* AIM OF THE EXERCISE
Use the entries below and reproduce exactly the lines from the one containing "Sign in to reply (66, 508)" down to the one containing "About Us (16, 2471)", both of them included.

* Stored data entries
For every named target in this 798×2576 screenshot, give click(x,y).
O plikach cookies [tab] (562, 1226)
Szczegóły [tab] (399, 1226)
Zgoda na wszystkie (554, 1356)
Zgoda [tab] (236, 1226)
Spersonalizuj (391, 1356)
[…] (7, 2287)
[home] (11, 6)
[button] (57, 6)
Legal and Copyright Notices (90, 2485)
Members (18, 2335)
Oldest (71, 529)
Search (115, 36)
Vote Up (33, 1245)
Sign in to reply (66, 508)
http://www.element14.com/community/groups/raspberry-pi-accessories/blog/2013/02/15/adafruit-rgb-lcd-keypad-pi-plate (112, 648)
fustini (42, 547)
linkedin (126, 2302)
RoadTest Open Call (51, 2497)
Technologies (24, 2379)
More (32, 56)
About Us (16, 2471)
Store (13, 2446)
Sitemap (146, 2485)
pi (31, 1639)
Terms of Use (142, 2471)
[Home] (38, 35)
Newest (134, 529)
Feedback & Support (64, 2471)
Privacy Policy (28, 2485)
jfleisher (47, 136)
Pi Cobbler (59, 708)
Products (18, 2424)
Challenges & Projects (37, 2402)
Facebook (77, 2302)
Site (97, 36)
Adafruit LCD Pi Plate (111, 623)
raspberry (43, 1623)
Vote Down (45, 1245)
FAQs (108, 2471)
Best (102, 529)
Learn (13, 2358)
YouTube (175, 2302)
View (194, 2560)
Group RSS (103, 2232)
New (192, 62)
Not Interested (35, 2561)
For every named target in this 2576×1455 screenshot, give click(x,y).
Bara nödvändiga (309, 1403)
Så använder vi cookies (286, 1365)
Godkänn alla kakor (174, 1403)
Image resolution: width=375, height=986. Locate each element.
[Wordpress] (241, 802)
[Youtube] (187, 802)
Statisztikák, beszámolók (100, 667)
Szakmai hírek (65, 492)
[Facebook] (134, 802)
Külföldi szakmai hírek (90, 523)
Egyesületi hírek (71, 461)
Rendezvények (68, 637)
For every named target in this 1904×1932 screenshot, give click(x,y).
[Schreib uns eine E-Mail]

* REPLY TO THE TASK
Sign in to reply (66, 508)
http://www.element14.com/community/groups/raspberry-pi-accessories/blog/2013/02/15/adafruit-rgb-lcd-keypad-pi-plate (112, 648)
fustini (42, 547)
linkedin (126, 2302)
RoadTest Open Call (51, 2497)
Technologies (24, 2379)
More (32, 56)
About Us (16, 2471)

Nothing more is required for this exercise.